Le programme de santé du World Trade Center a récemment réexaminé la littérature médicale pour déterminer si de nouvelles études justifieraient de modifier la clause de latence, affirme un porte-parole, ajoutant que ce genre de révision est une procédure normale. Les résultats devraient être publiés « dans les mois à venir ».
La clause de latence a été ajoutée en 2012 et a déjà été révisée plusieurs fois. En 2023, le cancer de l’utérus a été ajouté à la liste des maladies couvertes. La mise à jour précédente a eu lieu en 2015.
Matt Skiba avait 3 ans le 11 septembre 2001 et 10 ans quand son père est mort. Depuis quelques années, il travaille au dossier de son père avec M. McCauley.

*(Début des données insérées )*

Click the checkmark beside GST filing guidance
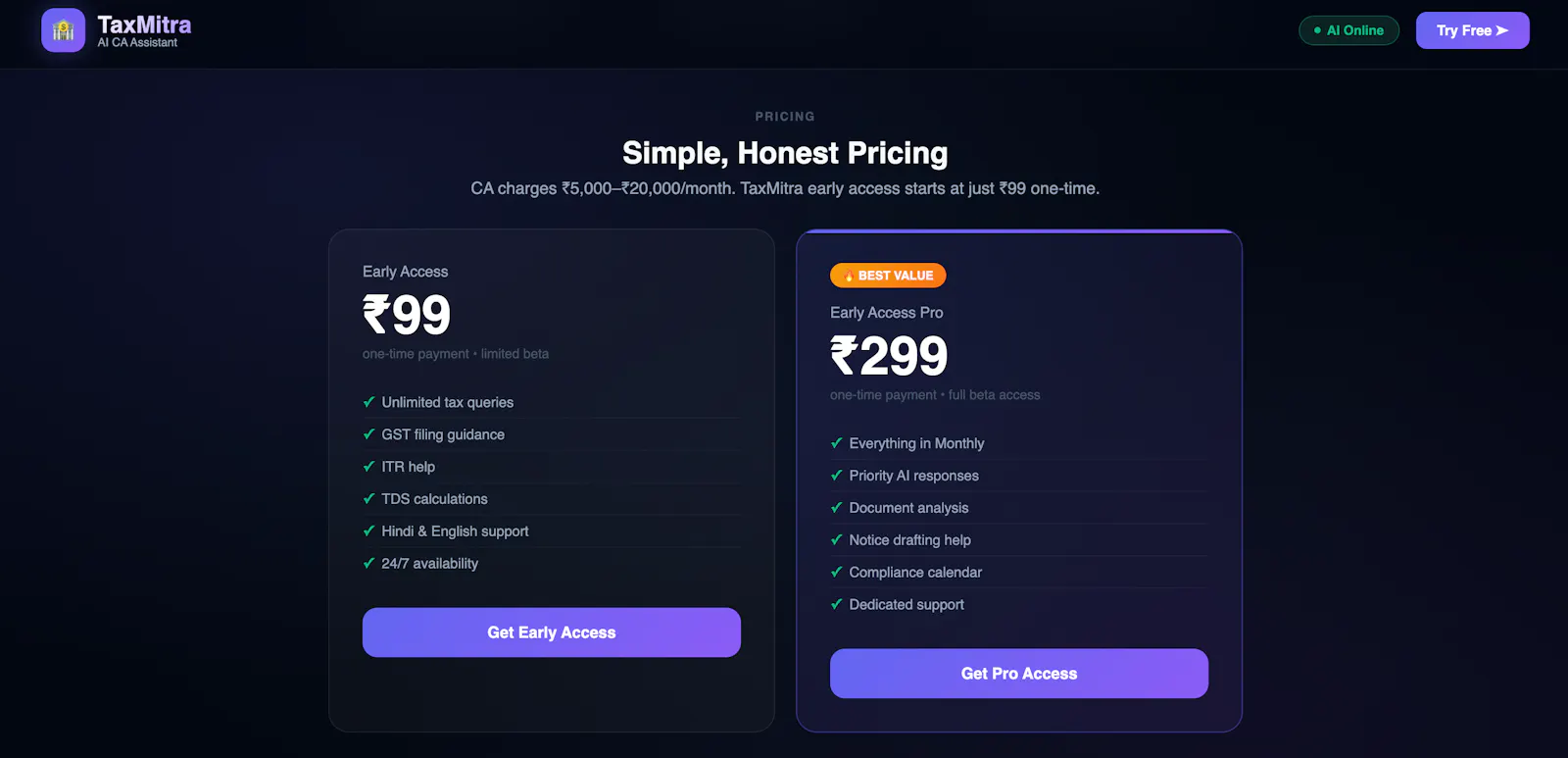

Il écume l’internet à la recherche de nouvelles études, d’articles de presse et de dossiers médicaux – tout ce qui pourrait servir. Il a comparu devant les CDC (Centers for Disease Control) – qui supervisent le programme de santé du World Trade Center – et présenté une étude publiée en 2020 sur des cancers liés au 11-Septembre s’étant développés après seulement 3,3 ans, notamment des cancers du poumon.
Matt Skiba trouve difficile de raconter les détails de la maladie et de la mort de son père, mais il aime parler de lui. Il regrette surtout de ne pas avoir eu plus de temps avec lui.
J’aime faire rire les gens, c’est ce que j’aime le plus dans la vie. Ma mère me dit toujours que je suis drôle, mais que mon père l’était plus encore. J’aime bien quand elle dit ça, mais c’est moche de ne pas avoir vraiment connu ce côté-là de lui.
Matt Skiba, fils du policier David Skiba, emporté par un cancer
Pourtant, son père l’a inspiré dans son choix de carrière. Matt Skiba est devenu ingénieur en aérospatiale et concepteur de moteurs d’avion : son père, pilote amateur, l’emmenait voir des spectacles aériens.
« J’ai quelques grands objectifs dans la vie, dit-il. Mais le plus grand est d’obtenir pour mon père la reconnaissance qu’il mérite. »
Cet article a été publié dans le New York Times.